High blood and the menstrual cycle fibroid blog

You may not think there is a connection

between your blood pressure and your period, but there is. It is important to monitor blood pressure during your period, especially if you have other underlying medical conditions. Changes in your blood pressure can indicate more serious conditions that have gone unnoticed. It’s important to know how blood pressure readings may indicate the presence of uterine fibroids.

What Is Blood Pressure?

When your heart beats, it pumps blood into your arteries. Blood pressure is the force of blood pushing against the walls of your arteries.
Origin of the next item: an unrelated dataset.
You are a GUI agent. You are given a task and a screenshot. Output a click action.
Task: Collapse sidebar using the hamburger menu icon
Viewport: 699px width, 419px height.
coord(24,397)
Blood pressure is measured as two numbers: 

  • Systolic blood pressure: The first number in a blood pressure reading, indicates how much pressure your blood is exerting against the artery walls when your heart beats. 
  • Diastolic blood pressure: The second number in a blood pressure reading, it indicates how much pressure your blood is exerting against the artery walls when your heart is resting between beats. 

Your doctor measures these two types at almost every visit to note if these two numbers have changed. A change in your blood pressure during your period may indicate an underlying health condition.

If you experience anemia-like symptoms and heavy mensural bleeding, take our symptoms quiz to see if you may have fibroids.

How High Blood Pressure Impacts Women’s Health

High blood pressure is more prevalent in women compared to men, especially with age. Women may experience a disproportionate increase in their systolic blood pressure levels versus their diastolic levels around menopause or after. When women go through menopause, there is a stiffening of the blood vessels, which may cause a change in blood pressure levels. 

Monitoring your blood pressure is important for other aspects of women’s health, like pregnancy, uterine fibroids, and menstruation, discussed in the sections below.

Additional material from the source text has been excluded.